▶ [Requirement] The answer should be an exact repeat of the stretch of material below from the line containing "You are a computer-use" through the line containing "Instruction: Expand the Attach dropdown arrow".

▶ [Records supplied]
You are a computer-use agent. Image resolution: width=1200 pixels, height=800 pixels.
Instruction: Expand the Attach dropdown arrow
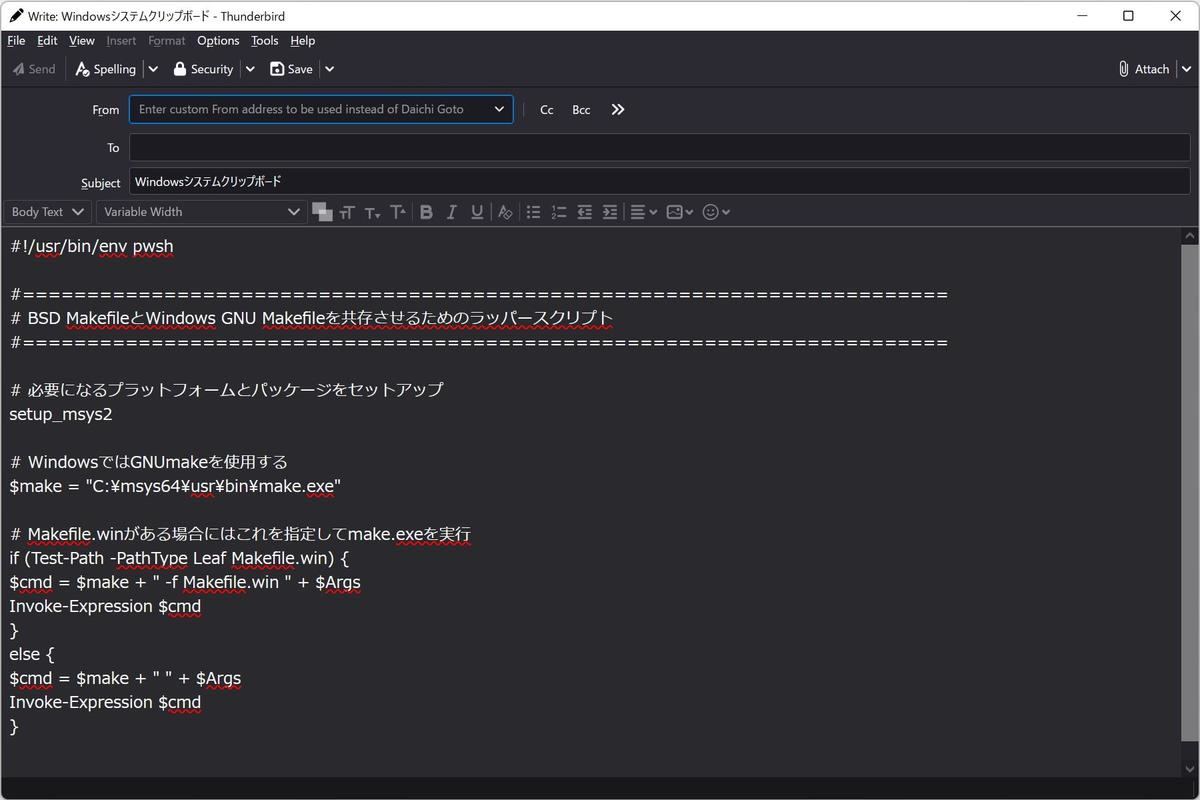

---

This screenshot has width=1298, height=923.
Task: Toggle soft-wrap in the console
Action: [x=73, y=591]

▶ [Result]
You are a computer-use agent. Image resolution: width=1200 pixels, height=800 pixels.
Instruction: Expand the Attach dropdown arrow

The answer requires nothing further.